* Aim of the task
Update the rows from the line with "Jump to last" to the line with "Action: point(246,414)", both included, replacing "Instruction" with "Step" and leaving everything else unchanged. Return only those lines.

* Materials provided
+ + +
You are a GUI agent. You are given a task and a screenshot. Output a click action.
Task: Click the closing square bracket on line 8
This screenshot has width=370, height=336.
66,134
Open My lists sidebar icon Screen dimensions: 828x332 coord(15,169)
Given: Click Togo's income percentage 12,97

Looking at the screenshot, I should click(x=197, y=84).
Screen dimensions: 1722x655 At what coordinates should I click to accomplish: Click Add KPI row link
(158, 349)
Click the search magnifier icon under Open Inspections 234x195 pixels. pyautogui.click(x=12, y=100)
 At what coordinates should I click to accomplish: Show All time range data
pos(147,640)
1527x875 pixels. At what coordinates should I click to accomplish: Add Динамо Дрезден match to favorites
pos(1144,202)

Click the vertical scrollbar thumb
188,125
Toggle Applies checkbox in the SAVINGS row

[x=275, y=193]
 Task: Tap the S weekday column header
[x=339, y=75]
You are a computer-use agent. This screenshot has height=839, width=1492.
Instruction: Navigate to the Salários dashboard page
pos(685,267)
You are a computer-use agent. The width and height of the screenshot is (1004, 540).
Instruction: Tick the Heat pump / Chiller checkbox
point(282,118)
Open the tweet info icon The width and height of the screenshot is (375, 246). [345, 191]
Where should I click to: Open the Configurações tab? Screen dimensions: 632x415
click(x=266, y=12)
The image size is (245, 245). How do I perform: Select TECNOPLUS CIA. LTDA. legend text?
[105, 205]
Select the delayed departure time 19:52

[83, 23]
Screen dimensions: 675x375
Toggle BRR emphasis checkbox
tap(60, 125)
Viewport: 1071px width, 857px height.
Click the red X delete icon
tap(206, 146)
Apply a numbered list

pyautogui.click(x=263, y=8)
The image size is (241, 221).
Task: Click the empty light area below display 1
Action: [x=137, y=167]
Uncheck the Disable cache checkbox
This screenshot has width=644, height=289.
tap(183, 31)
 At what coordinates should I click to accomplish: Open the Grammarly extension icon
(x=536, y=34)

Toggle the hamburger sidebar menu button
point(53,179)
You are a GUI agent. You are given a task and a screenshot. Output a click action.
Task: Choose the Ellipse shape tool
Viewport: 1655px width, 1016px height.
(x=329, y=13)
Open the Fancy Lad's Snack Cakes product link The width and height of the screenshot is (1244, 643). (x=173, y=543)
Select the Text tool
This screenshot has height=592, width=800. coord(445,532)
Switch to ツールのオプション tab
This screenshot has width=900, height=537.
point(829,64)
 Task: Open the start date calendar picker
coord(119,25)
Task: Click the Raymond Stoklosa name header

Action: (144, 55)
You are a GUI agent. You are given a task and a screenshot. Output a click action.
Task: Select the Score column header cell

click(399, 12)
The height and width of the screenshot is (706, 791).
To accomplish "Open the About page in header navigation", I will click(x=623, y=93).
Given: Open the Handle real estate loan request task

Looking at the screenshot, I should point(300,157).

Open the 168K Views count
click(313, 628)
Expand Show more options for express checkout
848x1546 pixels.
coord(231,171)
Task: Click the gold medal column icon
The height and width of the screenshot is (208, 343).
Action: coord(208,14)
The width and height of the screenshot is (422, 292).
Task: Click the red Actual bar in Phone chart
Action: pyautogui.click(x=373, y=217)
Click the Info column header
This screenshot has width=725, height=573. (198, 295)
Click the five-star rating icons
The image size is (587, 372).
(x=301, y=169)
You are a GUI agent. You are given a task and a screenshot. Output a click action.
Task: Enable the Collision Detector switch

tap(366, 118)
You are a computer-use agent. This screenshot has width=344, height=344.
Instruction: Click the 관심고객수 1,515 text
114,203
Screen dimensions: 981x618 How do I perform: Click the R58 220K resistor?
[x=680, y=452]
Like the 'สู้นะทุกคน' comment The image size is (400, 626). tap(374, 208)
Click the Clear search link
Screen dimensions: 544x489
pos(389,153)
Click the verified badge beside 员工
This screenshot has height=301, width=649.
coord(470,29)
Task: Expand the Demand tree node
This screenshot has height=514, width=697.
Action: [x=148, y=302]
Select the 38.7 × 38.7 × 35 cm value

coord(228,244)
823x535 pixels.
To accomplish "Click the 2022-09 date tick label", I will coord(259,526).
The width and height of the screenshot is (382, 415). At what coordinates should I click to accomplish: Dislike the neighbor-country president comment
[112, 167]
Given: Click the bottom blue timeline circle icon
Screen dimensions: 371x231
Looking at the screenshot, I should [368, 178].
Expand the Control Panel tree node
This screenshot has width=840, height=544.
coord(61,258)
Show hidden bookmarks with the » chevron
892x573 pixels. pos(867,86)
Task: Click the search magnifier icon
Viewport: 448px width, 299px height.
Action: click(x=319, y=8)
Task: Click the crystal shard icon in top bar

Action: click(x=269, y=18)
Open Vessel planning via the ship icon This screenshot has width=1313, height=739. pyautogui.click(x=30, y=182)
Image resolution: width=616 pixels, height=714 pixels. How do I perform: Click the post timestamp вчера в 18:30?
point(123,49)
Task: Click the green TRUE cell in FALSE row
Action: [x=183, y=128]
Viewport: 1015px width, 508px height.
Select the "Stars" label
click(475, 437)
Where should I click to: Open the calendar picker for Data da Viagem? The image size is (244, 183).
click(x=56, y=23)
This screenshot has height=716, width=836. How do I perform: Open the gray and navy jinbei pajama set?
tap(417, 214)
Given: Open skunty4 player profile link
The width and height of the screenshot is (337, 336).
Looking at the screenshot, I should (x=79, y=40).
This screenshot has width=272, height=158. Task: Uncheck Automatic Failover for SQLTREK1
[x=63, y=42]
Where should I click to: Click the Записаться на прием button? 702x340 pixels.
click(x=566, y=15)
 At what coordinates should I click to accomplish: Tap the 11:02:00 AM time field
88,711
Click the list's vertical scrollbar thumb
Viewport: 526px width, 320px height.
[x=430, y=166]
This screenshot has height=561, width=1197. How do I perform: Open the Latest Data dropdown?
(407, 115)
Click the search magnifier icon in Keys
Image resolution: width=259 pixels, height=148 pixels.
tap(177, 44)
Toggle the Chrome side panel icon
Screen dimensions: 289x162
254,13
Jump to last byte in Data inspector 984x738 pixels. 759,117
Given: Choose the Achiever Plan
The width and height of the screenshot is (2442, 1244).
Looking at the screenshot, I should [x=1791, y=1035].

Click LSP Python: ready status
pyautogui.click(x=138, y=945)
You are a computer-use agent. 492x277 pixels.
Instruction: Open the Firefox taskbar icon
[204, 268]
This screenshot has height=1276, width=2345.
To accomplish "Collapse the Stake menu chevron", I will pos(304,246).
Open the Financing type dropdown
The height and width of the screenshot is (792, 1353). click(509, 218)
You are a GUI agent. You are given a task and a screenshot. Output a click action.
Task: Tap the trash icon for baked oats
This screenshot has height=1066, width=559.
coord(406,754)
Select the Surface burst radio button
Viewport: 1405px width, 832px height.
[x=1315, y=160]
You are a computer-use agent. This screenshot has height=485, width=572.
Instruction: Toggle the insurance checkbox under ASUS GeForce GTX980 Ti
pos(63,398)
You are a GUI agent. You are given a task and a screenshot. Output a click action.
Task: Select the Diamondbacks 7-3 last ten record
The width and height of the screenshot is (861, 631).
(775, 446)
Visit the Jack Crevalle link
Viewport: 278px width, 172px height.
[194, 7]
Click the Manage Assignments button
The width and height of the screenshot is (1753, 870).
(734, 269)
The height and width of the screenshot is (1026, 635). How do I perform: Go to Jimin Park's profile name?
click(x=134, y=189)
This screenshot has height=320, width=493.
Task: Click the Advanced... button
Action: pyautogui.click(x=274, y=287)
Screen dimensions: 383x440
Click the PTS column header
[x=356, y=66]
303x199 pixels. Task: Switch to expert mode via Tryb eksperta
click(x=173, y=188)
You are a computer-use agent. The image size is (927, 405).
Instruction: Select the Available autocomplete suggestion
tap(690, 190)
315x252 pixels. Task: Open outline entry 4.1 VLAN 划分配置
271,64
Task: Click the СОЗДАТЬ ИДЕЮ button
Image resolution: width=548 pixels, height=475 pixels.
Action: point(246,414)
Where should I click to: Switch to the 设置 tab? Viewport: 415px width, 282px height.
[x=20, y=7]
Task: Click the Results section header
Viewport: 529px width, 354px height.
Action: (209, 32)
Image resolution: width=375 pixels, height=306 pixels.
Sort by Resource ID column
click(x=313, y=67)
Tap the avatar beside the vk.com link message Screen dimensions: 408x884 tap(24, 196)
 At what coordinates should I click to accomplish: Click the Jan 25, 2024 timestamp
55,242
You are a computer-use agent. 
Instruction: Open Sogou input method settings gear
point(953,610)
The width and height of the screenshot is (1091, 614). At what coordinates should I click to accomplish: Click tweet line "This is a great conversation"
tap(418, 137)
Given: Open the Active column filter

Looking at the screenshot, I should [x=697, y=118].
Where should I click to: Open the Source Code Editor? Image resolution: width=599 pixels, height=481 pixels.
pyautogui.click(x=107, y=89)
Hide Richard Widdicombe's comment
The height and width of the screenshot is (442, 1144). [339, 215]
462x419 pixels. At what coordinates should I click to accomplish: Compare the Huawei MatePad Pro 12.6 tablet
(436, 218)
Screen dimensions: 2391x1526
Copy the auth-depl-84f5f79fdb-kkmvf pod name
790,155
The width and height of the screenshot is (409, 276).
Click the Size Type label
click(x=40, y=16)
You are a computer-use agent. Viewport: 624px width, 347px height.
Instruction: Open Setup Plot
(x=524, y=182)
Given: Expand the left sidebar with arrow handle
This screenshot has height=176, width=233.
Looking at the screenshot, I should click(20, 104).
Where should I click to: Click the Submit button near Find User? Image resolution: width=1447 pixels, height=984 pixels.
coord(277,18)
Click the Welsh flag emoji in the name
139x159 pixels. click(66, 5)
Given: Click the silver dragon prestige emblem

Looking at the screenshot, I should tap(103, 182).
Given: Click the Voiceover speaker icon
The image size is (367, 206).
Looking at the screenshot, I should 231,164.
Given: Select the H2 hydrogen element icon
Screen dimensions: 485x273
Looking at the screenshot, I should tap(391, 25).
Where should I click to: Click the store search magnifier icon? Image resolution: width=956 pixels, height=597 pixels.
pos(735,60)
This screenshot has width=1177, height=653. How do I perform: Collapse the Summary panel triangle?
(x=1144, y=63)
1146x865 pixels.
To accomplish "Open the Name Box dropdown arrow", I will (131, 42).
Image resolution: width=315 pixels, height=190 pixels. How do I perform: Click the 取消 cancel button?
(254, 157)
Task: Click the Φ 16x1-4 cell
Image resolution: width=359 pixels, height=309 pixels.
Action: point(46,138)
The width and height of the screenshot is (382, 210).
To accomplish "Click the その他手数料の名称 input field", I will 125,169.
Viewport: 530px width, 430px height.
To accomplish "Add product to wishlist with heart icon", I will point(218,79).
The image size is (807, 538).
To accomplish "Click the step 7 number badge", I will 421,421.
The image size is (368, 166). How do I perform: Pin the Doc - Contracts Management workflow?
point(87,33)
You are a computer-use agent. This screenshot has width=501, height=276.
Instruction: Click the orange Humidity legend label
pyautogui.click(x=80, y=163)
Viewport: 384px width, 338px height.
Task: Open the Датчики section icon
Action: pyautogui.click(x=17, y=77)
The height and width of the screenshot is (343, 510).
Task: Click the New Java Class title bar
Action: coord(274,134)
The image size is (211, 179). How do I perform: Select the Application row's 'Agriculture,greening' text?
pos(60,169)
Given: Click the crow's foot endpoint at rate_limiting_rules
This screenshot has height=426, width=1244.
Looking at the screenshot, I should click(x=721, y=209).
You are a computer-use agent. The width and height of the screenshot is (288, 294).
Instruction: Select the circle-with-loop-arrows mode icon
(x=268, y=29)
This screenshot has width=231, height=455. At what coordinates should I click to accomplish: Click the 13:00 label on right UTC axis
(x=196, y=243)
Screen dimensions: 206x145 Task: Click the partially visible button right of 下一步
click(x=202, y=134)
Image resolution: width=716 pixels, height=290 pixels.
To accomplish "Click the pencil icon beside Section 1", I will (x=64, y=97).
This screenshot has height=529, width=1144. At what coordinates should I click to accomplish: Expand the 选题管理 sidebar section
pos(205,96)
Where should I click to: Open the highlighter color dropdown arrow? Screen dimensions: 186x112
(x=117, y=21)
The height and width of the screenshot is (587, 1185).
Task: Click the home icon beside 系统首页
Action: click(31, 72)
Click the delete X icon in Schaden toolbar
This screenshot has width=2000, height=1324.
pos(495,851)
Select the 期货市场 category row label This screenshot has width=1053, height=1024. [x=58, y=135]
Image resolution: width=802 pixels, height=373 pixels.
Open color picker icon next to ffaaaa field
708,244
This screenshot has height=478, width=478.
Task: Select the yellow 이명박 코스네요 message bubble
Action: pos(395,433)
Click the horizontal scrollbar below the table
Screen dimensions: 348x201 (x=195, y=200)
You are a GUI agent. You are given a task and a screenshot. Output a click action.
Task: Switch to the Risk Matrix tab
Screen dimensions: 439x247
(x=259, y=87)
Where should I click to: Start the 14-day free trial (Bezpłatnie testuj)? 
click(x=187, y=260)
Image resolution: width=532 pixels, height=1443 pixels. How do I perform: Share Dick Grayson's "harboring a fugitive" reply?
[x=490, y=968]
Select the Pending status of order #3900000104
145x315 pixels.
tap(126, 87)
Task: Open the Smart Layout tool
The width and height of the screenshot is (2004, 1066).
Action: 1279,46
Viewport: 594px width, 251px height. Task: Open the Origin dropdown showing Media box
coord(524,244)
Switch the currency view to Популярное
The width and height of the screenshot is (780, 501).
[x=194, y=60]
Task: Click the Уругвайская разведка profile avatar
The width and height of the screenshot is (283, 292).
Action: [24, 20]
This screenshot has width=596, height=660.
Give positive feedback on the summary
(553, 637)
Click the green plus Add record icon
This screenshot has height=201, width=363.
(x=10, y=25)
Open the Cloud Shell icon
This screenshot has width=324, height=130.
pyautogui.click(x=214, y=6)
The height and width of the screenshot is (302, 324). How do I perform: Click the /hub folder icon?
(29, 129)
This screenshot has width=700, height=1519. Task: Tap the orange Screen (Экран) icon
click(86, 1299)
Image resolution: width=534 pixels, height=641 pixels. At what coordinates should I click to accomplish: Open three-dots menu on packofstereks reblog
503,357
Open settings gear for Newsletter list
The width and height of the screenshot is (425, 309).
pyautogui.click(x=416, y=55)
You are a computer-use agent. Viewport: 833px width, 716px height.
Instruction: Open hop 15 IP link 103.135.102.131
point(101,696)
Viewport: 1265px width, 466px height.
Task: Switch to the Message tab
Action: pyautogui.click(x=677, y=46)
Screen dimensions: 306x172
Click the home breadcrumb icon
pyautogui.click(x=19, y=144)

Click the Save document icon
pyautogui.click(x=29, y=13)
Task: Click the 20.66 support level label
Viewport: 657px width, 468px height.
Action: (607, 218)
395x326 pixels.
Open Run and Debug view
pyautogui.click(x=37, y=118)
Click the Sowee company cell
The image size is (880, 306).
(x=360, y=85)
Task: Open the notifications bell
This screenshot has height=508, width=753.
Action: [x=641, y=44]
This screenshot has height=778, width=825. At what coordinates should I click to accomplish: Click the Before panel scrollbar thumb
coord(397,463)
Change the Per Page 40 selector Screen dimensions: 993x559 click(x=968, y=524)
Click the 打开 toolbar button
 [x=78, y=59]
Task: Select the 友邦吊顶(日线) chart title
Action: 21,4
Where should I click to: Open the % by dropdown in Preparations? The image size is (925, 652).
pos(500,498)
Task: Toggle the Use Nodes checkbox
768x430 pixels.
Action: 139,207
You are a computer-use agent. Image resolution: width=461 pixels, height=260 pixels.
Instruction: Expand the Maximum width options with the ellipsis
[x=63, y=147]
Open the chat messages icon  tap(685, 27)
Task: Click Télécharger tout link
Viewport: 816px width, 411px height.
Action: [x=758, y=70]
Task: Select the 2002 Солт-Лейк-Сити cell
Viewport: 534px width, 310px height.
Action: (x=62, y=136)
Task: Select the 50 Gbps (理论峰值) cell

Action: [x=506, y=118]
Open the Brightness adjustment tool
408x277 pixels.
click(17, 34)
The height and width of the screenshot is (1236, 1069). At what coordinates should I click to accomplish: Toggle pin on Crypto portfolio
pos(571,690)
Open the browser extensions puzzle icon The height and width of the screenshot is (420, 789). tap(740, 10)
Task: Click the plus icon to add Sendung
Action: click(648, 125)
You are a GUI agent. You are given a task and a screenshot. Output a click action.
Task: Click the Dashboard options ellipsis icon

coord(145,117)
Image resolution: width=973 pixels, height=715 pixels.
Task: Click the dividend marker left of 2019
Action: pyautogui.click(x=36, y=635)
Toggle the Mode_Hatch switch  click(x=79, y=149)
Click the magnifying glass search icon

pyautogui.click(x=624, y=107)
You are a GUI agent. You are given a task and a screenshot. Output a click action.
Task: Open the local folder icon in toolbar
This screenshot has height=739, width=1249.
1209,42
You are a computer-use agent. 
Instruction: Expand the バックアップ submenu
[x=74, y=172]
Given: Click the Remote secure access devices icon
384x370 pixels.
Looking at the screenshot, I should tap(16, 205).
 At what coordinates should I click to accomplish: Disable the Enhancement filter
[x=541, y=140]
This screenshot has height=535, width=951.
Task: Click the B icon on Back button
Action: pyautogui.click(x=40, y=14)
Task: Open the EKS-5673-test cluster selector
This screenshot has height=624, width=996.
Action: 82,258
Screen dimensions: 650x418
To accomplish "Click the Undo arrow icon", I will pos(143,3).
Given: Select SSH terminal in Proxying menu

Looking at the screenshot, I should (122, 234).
+ + +
* Final answer
Jump to last byte in Data inspector 984x738 pixels. 759,117
Given: Choose the Achiever Plan
The width and height of the screenshot is (2442, 1244).
Looking at the screenshot, I should [x=1791, y=1035].

Click LSP Python: ready status
pyautogui.click(x=138, y=945)
You are a computer-use agent. 492x277 pixels.
Step: Open the Firefox taskbar icon
[204, 268]
This screenshot has height=1276, width=2345.
To accomplish "Collapse the Stake menu chevron", I will pos(304,246).
Open the Financing type dropdown
The height and width of the screenshot is (792, 1353). click(509, 218)
You are a GUI agent. You are given a task and a screenshot. Output a click action.
Task: Tap the trash icon for baked oats
This screenshot has height=1066, width=559.
coord(406,754)
Select the Surface burst radio button
Viewport: 1405px width, 832px height.
[x=1315, y=160]
You are a computer-use agent. This screenshot has height=485, width=572.
Step: Toggle the insurance checkbox under ASUS GeForce GTX980 Ti
pos(63,398)
You are a GUI agent. You are given a task and a screenshot. Output a click action.
Task: Select the Diamondbacks 7-3 last ten record
The width and height of the screenshot is (861, 631).
(775, 446)
Visit the Jack Crevalle link
Viewport: 278px width, 172px height.
[194, 7]
Click the Manage Assignments button
The width and height of the screenshot is (1753, 870).
(734, 269)
The height and width of the screenshot is (1026, 635). How do I perform: Go to Jimin Park's profile name?
click(x=134, y=189)
This screenshot has height=320, width=493.
Task: Click the Advanced... button
Action: pyautogui.click(x=274, y=287)
Screen dimensions: 383x440
Click the PTS column header
[x=356, y=66]
303x199 pixels. Task: Switch to expert mode via Tryb eksperta
click(x=173, y=188)
You are a computer-use agent. The image size is (927, 405).
Step: Select the Available autocomplete suggestion
tap(690, 190)
315x252 pixels. Task: Open outline entry 4.1 VLAN 划分配置
271,64
Task: Click the СОЗДАТЬ ИДЕЮ button
Image resolution: width=548 pixels, height=475 pixels.
Action: point(246,414)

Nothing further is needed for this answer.